Everything in the data that follows has to be repeated verbatim.
++++++++++++++++++++
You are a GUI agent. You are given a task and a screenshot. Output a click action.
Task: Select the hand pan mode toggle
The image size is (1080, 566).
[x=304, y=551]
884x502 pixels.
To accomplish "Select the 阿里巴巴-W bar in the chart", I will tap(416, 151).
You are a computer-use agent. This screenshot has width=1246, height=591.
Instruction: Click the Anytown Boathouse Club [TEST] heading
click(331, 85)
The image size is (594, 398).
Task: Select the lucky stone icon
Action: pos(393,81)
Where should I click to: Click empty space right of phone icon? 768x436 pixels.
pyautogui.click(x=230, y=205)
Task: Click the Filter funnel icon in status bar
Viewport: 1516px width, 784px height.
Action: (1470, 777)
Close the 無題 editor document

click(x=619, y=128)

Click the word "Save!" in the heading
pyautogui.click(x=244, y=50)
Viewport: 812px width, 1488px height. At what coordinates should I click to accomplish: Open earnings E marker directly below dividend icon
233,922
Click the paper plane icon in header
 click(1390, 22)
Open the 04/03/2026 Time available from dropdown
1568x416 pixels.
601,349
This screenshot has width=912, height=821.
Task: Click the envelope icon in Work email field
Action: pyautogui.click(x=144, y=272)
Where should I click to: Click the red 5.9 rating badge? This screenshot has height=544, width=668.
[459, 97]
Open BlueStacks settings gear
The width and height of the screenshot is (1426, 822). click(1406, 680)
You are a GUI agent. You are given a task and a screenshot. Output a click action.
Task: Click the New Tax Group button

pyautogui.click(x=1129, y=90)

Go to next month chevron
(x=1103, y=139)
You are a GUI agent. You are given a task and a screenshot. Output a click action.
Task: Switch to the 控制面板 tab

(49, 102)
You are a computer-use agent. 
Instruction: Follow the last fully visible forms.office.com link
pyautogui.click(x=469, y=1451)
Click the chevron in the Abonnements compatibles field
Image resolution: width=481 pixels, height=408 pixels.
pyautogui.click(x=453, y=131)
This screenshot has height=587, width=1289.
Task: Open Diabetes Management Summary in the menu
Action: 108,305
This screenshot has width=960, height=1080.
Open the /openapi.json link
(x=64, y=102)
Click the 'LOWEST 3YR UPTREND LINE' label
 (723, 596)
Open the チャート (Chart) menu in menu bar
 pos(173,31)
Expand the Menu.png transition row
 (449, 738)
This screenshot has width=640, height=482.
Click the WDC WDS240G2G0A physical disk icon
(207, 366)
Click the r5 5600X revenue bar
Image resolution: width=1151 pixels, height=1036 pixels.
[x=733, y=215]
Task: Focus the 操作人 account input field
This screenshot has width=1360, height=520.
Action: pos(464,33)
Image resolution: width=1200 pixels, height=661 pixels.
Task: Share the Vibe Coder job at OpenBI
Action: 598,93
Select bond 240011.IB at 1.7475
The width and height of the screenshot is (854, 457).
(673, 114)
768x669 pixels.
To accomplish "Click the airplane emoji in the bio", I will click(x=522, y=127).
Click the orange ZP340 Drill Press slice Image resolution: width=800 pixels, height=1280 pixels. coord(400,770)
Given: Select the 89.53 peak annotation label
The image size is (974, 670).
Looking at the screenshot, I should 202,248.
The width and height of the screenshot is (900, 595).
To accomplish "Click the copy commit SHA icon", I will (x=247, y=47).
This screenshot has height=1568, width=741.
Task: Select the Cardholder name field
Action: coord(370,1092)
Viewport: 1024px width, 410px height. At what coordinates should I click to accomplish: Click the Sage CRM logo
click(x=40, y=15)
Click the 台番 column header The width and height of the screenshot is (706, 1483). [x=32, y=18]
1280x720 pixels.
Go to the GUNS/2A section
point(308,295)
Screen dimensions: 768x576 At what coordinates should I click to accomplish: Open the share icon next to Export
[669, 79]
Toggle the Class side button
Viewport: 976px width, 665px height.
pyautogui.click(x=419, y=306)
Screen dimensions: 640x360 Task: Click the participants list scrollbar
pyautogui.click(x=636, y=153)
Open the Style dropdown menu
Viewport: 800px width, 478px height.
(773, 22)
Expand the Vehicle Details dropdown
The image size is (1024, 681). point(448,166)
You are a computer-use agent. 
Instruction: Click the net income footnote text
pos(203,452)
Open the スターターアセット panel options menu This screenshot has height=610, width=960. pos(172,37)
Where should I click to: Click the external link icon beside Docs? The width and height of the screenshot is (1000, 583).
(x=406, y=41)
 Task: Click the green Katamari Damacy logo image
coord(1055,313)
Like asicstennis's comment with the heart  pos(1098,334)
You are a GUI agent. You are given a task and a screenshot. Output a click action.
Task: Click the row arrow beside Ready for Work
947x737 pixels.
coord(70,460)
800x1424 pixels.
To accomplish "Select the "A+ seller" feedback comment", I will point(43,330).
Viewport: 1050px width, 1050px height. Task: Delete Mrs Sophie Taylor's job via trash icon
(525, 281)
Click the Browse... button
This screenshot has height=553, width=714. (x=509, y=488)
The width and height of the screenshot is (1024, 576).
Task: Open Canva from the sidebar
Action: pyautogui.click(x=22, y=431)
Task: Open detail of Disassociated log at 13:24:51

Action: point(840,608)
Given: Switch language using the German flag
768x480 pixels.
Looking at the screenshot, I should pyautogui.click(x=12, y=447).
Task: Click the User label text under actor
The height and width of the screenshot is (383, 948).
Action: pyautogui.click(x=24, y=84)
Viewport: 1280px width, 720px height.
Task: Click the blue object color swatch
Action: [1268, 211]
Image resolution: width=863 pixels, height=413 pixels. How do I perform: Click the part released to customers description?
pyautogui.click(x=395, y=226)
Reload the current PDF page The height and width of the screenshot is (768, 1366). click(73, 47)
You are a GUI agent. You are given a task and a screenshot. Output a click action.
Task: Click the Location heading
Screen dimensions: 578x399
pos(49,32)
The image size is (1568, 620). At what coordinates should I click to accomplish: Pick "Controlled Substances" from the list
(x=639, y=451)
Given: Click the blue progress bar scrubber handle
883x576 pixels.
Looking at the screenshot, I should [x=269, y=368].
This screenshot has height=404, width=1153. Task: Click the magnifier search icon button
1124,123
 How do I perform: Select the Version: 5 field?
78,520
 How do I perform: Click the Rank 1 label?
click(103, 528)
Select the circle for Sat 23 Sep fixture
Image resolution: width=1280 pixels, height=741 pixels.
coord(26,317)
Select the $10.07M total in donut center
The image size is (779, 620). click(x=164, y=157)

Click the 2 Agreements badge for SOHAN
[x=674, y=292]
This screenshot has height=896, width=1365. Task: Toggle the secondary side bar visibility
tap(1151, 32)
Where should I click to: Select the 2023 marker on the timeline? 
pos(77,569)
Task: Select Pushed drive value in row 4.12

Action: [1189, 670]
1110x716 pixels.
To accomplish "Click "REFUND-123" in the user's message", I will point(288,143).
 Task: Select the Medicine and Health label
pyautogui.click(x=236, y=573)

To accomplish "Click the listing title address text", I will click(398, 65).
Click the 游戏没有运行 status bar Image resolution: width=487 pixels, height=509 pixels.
++++++++++++++++++++
Written answer:
You are a GUI agent. You are given a task and a screenshot. Output a click action.
Task: Select the hand pan mode toggle
The image size is (1080, 566).
[x=304, y=551]
884x502 pixels.
To accomplish "Select the 阿里巴巴-W bar in the chart", I will tap(416, 151).
You are a computer-use agent. This screenshot has width=1246, height=591.
Instruction: Click the Anytown Boathouse Club [TEST] heading
click(331, 85)
The image size is (594, 398).
Task: Select the lucky stone icon
Action: pos(393,81)
Where should I click to: Click empty space right of phone icon? 768x436 pixels.
pyautogui.click(x=230, y=205)
Task: Click the Filter funnel icon in status bar
Viewport: 1516px width, 784px height.
Action: (1470, 777)
Close the 無題 editor document

click(x=619, y=128)

Click the word "Save!" in the heading
pyautogui.click(x=244, y=50)
Viewport: 812px width, 1488px height. At what coordinates should I click to accomplish: Open earnings E marker directly below dividend icon
233,922
Click the paper plane icon in header
 click(1390, 22)
Open the 04/03/2026 Time available from dropdown
1568x416 pixels.
601,349
This screenshot has width=912, height=821.
Task: Click the envelope icon in Work email field
Action: pyautogui.click(x=144, y=272)
Where should I click to: Click the red 5.9 rating badge? This screenshot has height=544, width=668.
[459, 97]
Open BlueStacks settings gear
The width and height of the screenshot is (1426, 822). click(1406, 680)
You are a GUI agent. You are given a task and a screenshot. Output a click action.
Task: Click the New Tax Group button

pyautogui.click(x=1129, y=90)

Go to next month chevron
(x=1103, y=139)
You are a GUI agent. You are given a task and a screenshot. Output a click action.
Task: Switch to the 控制面板 tab

(49, 102)
You are a computer-use agent. 
Instruction: Follow the last fully visible forms.office.com link
pyautogui.click(x=469, y=1451)
Click the chevron in the Abonnements compatibles field
Image resolution: width=481 pixels, height=408 pixels.
pyautogui.click(x=453, y=131)
This screenshot has height=587, width=1289.
Task: Open Diabetes Management Summary in the menu
Action: 108,305
This screenshot has width=960, height=1080.
Open the /openapi.json link
(x=64, y=102)
Click the 'LOWEST 3YR UPTREND LINE' label
 (723, 596)
Open the チャート (Chart) menu in menu bar
 pos(173,31)
Expand the Menu.png transition row
 (449, 738)
This screenshot has width=640, height=482.
Click the WDC WDS240G2G0A physical disk icon
(207, 366)
Click the r5 5600X revenue bar
Image resolution: width=1151 pixels, height=1036 pixels.
[x=733, y=215]
Task: Focus the 操作人 account input field
This screenshot has width=1360, height=520.
Action: pos(464,33)
Image resolution: width=1200 pixels, height=661 pixels.
Task: Share the Vibe Coder job at OpenBI
Action: 598,93
Select bond 240011.IB at 1.7475
The width and height of the screenshot is (854, 457).
(673, 114)
768x669 pixels.
To accomplish "Click the airplane emoji in the bio", I will click(x=522, y=127).
Click the orange ZP340 Drill Press slice Image resolution: width=800 pixels, height=1280 pixels. coord(400,770)
Given: Select the 89.53 peak annotation label
The image size is (974, 670).
Looking at the screenshot, I should 202,248.
The width and height of the screenshot is (900, 595).
To accomplish "Click the copy commit SHA icon", I will (x=247, y=47).
This screenshot has height=1568, width=741.
Task: Select the Cardholder name field
Action: coord(370,1092)
Viewport: 1024px width, 410px height. At what coordinates should I click to accomplish: Click the Sage CRM logo
click(x=40, y=15)
Click the 台番 column header The width and height of the screenshot is (706, 1483). [x=32, y=18]
1280x720 pixels.
Go to the GUNS/2A section
point(308,295)
Screen dimensions: 768x576 At what coordinates should I click to accomplish: Open the share icon next to Export
[669, 79]
Toggle the Class side button
Viewport: 976px width, 665px height.
pyautogui.click(x=419, y=306)
Screen dimensions: 640x360 Task: Click the participants list scrollbar
pyautogui.click(x=636, y=153)
Open the Style dropdown menu
Viewport: 800px width, 478px height.
(773, 22)
Expand the Vehicle Details dropdown
The image size is (1024, 681). point(448,166)
You are a computer-use agent. 
Instruction: Click the net income footnote text
pos(203,452)
Open the スターターアセット panel options menu This screenshot has height=610, width=960. pos(172,37)
Where should I click to: Click the external link icon beside Docs? The width and height of the screenshot is (1000, 583).
(x=406, y=41)
 Task: Click the green Katamari Damacy logo image
coord(1055,313)
Like asicstennis's comment with the heart  pos(1098,334)
You are a GUI agent. You are given a task and a screenshot. Output a click action.
Task: Click the row arrow beside Ready for Work
947x737 pixels.
coord(70,460)
800x1424 pixels.
To accomplish "Select the "A+ seller" feedback comment", I will point(43,330).
Viewport: 1050px width, 1050px height. Task: Delete Mrs Sophie Taylor's job via trash icon
(525, 281)
Click the Browse... button
This screenshot has height=553, width=714. (x=509, y=488)
The width and height of the screenshot is (1024, 576).
Task: Open Canva from the sidebar
Action: pyautogui.click(x=22, y=431)
Task: Open detail of Disassociated log at 13:24:51

Action: point(840,608)
Given: Switch language using the German flag
768x480 pixels.
Looking at the screenshot, I should pyautogui.click(x=12, y=447).
Task: Click the User label text under actor
The height and width of the screenshot is (383, 948).
Action: pyautogui.click(x=24, y=84)
Viewport: 1280px width, 720px height.
Task: Click the blue object color swatch
Action: [1268, 211]
Image resolution: width=863 pixels, height=413 pixels. How do I perform: Click the part released to customers description?
pyautogui.click(x=395, y=226)
Reload the current PDF page The height and width of the screenshot is (768, 1366). click(73, 47)
You are a GUI agent. You are given a task and a screenshot. Output a click action.
Task: Click the Location heading
Screen dimensions: 578x399
pos(49,32)
The image size is (1568, 620). At what coordinates should I click to accomplish: Pick "Controlled Substances" from the list
(x=639, y=451)
Given: Click the blue progress bar scrubber handle
883x576 pixels.
Looking at the screenshot, I should [x=269, y=368].
This screenshot has height=404, width=1153. Task: Click the magnifier search icon button
1124,123
 How do I perform: Select the Version: 5 field?
78,520
 How do I perform: Click the Rank 1 label?
click(103, 528)
Select the circle for Sat 23 Sep fixture
Image resolution: width=1280 pixels, height=741 pixels.
coord(26,317)
Select the $10.07M total in donut center
The image size is (779, 620). click(x=164, y=157)

Click the 2 Agreements badge for SOHAN
[x=674, y=292]
This screenshot has height=896, width=1365. Task: Toggle the secondary side bar visibility
tap(1151, 32)
Where should I click to: Select the 2023 marker on the timeline? 
pos(77,569)
Task: Select Pushed drive value in row 4.12

Action: [1189, 670]
1110x716 pixels.
To accomplish "Click "REFUND-123" in the user's message", I will point(288,143).
 Task: Select the Medicine and Health label
pyautogui.click(x=236, y=573)

To accomplish "Click the listing title address text", I will click(398, 65).
Click the 游戏没有运行 status bar Image resolution: width=487 pixels, height=509 pixels.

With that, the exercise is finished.